TASK GOAL:
According to the passage below on child mortality in Pakistan, what was Pakistan's infant mortality rate in 2022?
PROVIDED PASSAGE START
In Pakistan, the number of children who die before they turn five is very high compared to other countries. In 2020, there were 6.1 deaths for every 100 live births in Pakistan, which is much higher than the global average of 3.7 deaths per 100 live births. Similarly, the number of babies who die within their first year (known as infant mortality) is also higher in Pakistan. In 2022, the infant mortality rate in Pakistan was 5.1 deaths per 100 live births, compared to the global average of 2.8 deaths per 100 live births.

For such a high rate of death, there are multiple reasons behind it such as:

| Category | Details |
| Neonatal Death | Death within 28 days of birth. Causes: premature birth, low birth weight, Respiratory Distress Syndrome (RDS), intraventricular hemorrhage (IVH), Necrotizing enterocolitis (NEC). |
| Premature Birth Complications | Respiratory issues, growth retardation, weak immune system, sepsis, and infections due to unsterilized umbilical cord and harmful substances. |
| Birth Defects | Structural or functional anomalies present at or before birth. Causes: genetic abnormalities, advanced maternal age, consanguineous marriages, environmental factors, and low income. |
| Lack of Vaccination | 70% of childhood deaths due to infections. Only 58% of at-risk children are vaccinated. Issues: vaccine hesitancy, misconceptions, and violence against vaccine providers. Progress in polio eradication. |
| Unsafe Deliveries & Poor Breastfeeding | Unsafe home deliveries and poor neonatal care in rural areas. High mortality due to untrained midwives, improper breastfeeding practices. Benefits of proper breastfeeding: significantly reduces neonatal and child mortality rates. |
| Stillbirth & Associated Factors | Highest rate among 186 countries as of 2015. Risks: uneducated women, low wealth, rural location, multiparity, preterm labor, antepartum hemorrhage, hypertensive disorders, congenital malformations, and maternal complications. |
| Sudden Infant Death Syndrome (SIDS) | Major cause of neonatal death. Risk factors: male sex, sleep apnea, cardiovascular issues, cultural practices (e.g., prone positioning), and maternal factors (e.g., young age, smoking). |
| Socioeconomic & Healthcare Factors | Higher child mortality linked to lower education, poverty, and inadequate healthcare. Factors include lack of education, poverty, poor sanitation, inadequate housing, and limited access to healthcare facilities. The COVID-19 pandemic worsened the situation by increasing maternal and infant complications and reducing healthcare access. |

==== Interventions ====
To reduce the number of child and infant deaths in Pakistan, we need to take several important actions. And these interventions are as follows:

Improving Neonatal Care

Enhanced Prenatal Care: Increase access to regular prenatal care to monitor and manage risks associated with premature births and low birth weight.
PROVIDED PASSAGE END
RECORD SET START
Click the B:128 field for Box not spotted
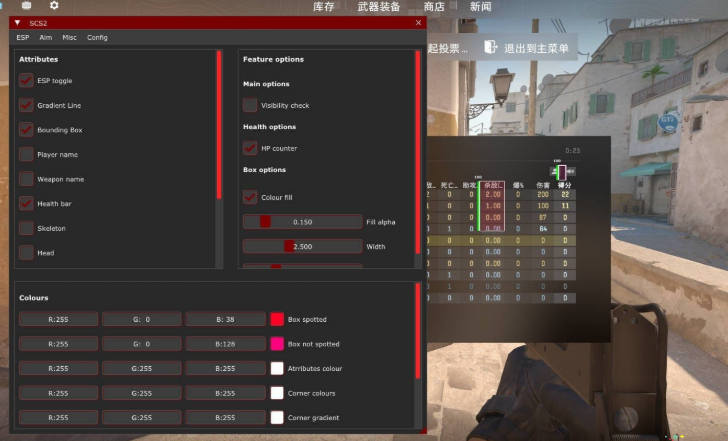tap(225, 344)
RECORD SET END
RECORD SET START
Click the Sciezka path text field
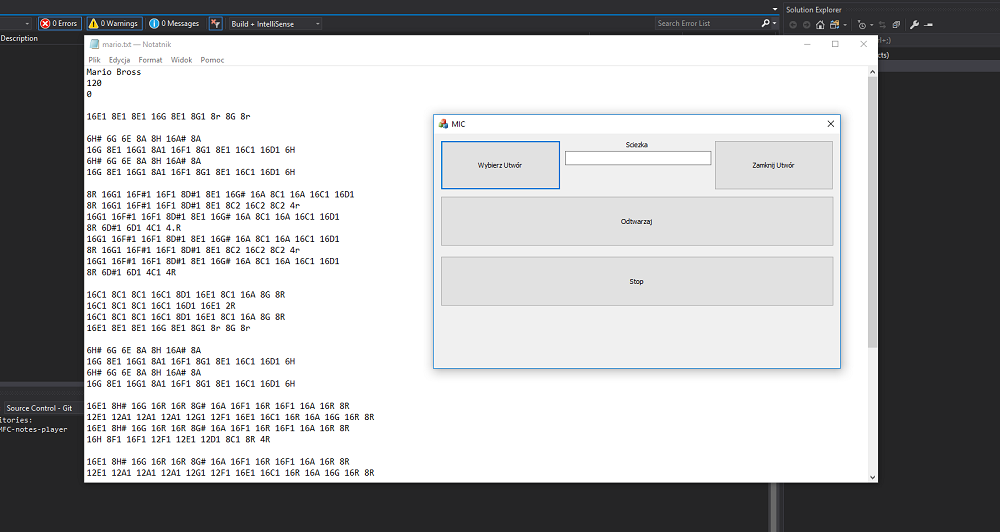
RECORD SET END
ANSWER BELOW:
5.1 deaths per 100 live births.